THE INPUT:
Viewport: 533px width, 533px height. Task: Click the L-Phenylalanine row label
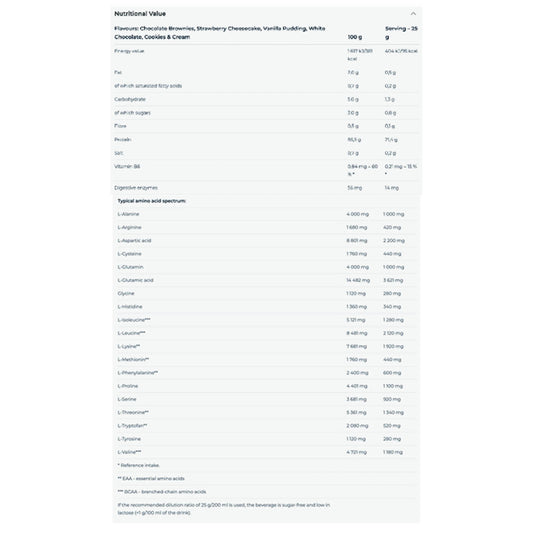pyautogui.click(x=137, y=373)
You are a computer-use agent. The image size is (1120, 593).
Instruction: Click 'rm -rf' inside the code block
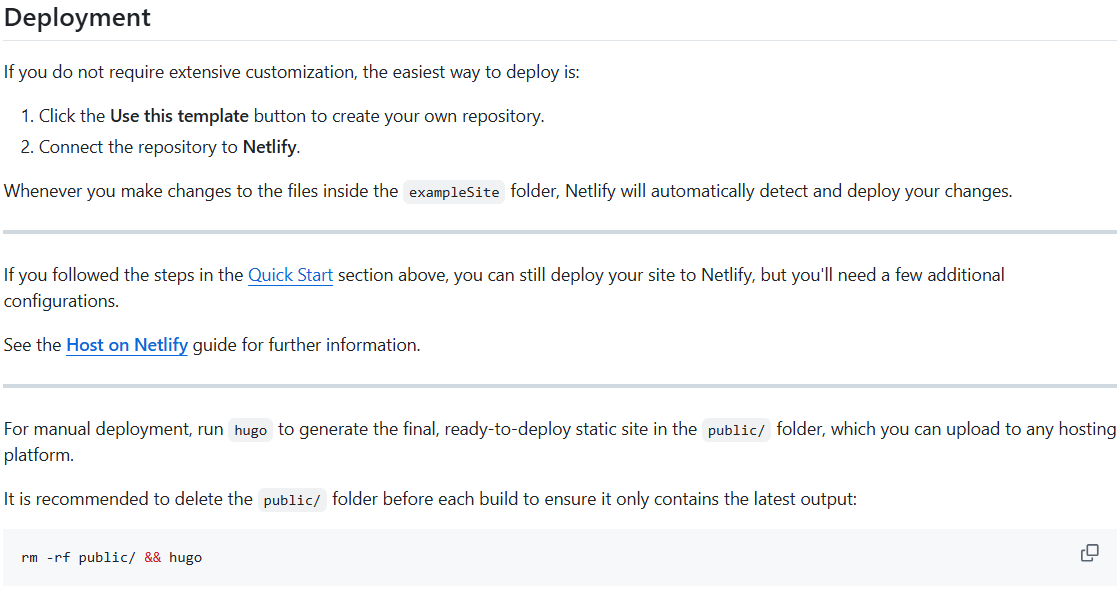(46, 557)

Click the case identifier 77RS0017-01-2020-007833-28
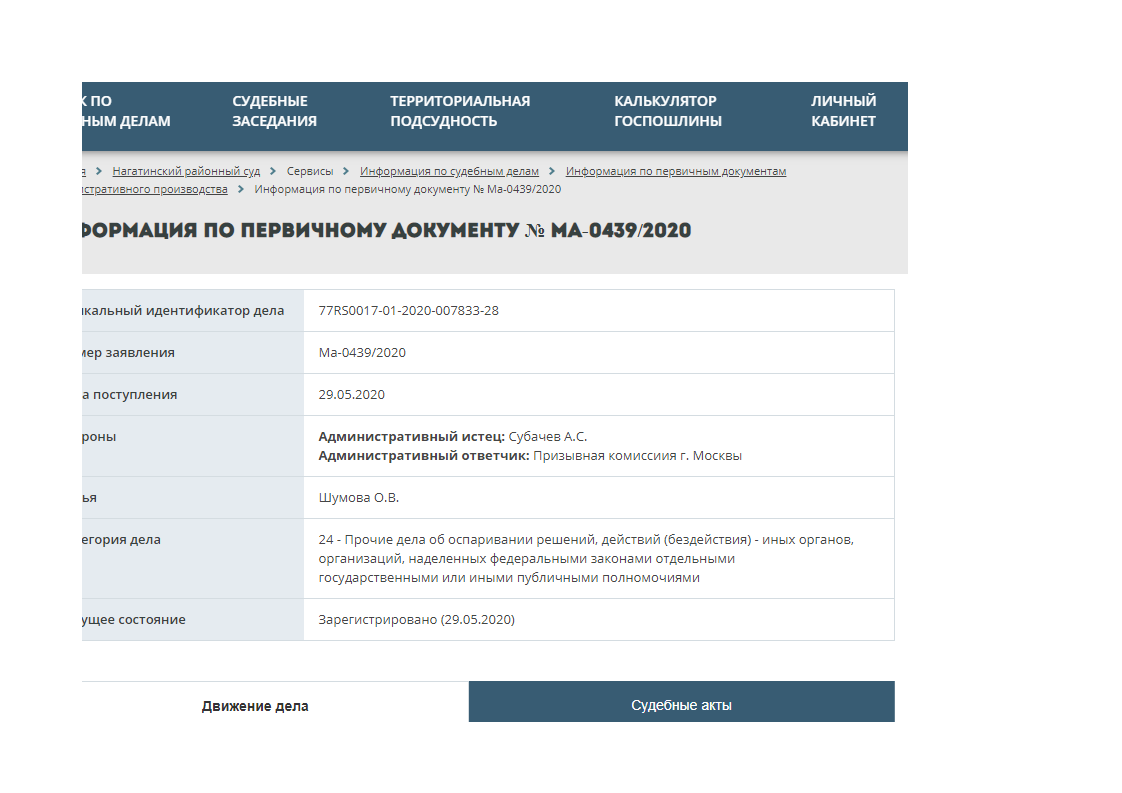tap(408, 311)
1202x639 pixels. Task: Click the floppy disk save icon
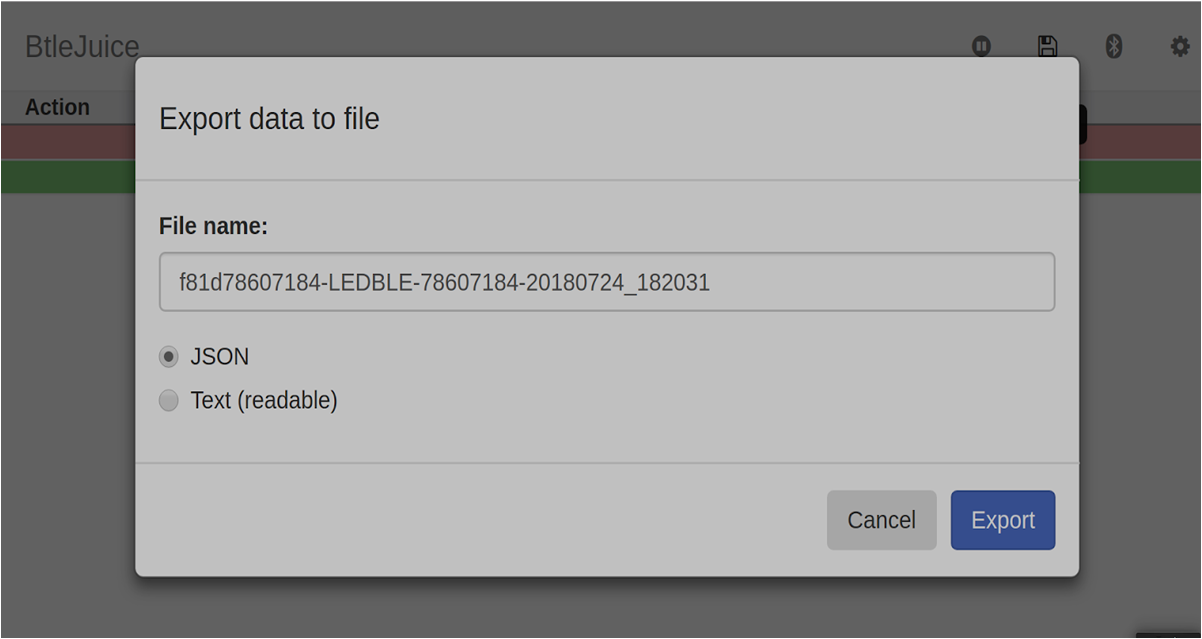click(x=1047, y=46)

ACTION ITEM: Pictures don't belong in the copy. Restate all the entries exactly.

RESULT OF THE EXERCISE:
Viewport: 533px width, 533px height. Task: Click the L-Phenylalanine row label
pyautogui.click(x=137, y=373)
You are a computer-use agent. The image size is (1120, 593).
Instruction: Click 'rm -rf' inside the code block
(46, 557)

Click the case identifier 77RS0017-01-2020-007833-28
tap(408, 311)
1202x639 pixels. Task: Click the floppy disk save icon
click(x=1047, y=46)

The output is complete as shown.